Preparation for hapten help by glucan, muramyl dipeptide, and its L-ala-Glycerol-mycolate derivative.

Previously, we reported that one of the factors that determines whether or not an animal will be prepared for hapten help after priming is the type of adjuvant used. The present work was undertaken, therefore, to determine which of a diverse variety of adjuvants or biological response modifiers would be effective. They included Freund's complete (CFA) and incomplete (FICA) adjuvants, particulate glucan, muramyl dipeptide (MDP), and its L-ala-glycerol-mycolate derivative.
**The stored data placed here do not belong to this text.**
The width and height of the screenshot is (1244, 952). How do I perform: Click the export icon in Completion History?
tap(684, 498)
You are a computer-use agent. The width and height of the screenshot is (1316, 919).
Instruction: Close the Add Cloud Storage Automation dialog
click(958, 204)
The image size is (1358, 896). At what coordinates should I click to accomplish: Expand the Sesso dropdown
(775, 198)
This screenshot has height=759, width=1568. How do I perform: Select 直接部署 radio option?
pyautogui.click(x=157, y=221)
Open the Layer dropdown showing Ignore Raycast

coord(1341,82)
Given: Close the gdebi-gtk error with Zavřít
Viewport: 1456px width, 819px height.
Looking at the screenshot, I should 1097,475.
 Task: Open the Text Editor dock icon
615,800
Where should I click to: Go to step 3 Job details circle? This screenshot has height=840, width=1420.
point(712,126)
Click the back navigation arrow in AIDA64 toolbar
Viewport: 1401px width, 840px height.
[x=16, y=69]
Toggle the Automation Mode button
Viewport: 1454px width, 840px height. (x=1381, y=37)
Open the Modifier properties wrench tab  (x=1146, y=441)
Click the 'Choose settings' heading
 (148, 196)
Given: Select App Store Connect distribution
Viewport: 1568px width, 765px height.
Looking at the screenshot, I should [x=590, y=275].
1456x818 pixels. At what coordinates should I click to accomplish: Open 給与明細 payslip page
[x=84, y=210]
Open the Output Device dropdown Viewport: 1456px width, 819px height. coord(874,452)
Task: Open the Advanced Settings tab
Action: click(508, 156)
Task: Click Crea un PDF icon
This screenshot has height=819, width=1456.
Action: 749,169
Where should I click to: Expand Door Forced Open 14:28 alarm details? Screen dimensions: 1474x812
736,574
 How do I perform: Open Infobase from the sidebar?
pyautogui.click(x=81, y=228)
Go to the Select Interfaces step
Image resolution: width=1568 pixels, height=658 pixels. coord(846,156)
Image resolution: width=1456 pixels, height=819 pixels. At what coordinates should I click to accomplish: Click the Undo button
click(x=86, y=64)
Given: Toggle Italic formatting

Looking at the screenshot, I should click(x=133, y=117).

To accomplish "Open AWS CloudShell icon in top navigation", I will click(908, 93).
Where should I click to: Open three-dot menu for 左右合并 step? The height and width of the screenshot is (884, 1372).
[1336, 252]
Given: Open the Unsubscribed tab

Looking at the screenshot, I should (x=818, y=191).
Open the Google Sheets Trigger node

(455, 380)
Help by the azobenzenearsonate (ABA) hapten was measured as the augmentation of the anti-bovine gamma-globulin (BGG) plaque-forming cell (PFC) response to ABA-BGG of mice that had been hapten-primed with ABA conjugated to ovalbumin (OVA). The results showed that FICA was ineffective. MDP was effective but only if administered with FICA during hapten-priming. MDP-L-ala-glycerol-mycolate was effective without any adjuvant but only within a narrow dose range. Particulate glucan was as effective as CFA in preparing mice for hapten help. As the macrophage is the primary cellular target of those biological response modifiers that were effective, we conclude that it plays an important role in the cellular interaction involved in the mediation of hapten help.